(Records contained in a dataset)
-------
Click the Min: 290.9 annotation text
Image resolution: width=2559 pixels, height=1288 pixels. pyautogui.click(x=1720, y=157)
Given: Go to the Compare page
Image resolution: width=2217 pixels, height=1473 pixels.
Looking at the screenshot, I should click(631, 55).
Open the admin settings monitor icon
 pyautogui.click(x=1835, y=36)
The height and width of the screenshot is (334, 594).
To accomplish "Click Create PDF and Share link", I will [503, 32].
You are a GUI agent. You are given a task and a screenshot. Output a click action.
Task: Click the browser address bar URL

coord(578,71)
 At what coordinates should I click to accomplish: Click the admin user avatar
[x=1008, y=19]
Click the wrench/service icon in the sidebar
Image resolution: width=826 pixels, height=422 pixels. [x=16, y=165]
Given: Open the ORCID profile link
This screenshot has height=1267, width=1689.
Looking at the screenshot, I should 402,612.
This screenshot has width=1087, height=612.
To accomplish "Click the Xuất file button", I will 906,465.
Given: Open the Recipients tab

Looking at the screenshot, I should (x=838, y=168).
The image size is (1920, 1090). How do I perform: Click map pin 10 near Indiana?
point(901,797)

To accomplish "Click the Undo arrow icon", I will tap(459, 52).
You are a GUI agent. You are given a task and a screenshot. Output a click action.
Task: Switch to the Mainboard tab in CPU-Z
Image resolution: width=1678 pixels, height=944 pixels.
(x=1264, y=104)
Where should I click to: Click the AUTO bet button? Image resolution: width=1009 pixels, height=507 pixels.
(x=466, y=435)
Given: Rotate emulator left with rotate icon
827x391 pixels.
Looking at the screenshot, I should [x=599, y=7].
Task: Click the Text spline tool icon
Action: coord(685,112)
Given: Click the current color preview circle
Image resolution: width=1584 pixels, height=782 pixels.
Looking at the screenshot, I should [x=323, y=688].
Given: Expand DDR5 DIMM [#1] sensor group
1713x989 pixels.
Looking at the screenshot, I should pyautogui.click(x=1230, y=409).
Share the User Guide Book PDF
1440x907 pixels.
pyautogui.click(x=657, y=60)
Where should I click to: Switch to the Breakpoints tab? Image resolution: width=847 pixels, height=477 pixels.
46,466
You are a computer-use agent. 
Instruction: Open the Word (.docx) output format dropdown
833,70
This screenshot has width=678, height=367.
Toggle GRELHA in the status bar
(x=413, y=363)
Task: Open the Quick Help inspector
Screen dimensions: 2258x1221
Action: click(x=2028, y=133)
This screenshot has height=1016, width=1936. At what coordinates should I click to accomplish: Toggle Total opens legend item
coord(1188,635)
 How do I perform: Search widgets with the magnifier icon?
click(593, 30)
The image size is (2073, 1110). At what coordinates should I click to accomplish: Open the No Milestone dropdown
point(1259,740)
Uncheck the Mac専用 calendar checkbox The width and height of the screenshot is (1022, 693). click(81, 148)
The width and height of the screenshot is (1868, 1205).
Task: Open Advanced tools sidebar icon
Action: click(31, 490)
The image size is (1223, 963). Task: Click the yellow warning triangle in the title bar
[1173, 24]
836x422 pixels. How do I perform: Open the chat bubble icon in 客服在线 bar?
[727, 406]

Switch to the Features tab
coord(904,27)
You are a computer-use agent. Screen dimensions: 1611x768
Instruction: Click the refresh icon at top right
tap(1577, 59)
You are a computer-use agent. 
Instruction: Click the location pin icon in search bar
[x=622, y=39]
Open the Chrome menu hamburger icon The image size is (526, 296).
-------
*Exercise instructions*: When you find a line in the records that contains the word "will", copy it.

*Task output*:
To accomplish "Click Create PDF and Share link", I will [503, 32].
To accomplish "Click the Xuất file button", I will 906,465.
To accomplish "Click the Undo arrow icon", I will tap(459, 52).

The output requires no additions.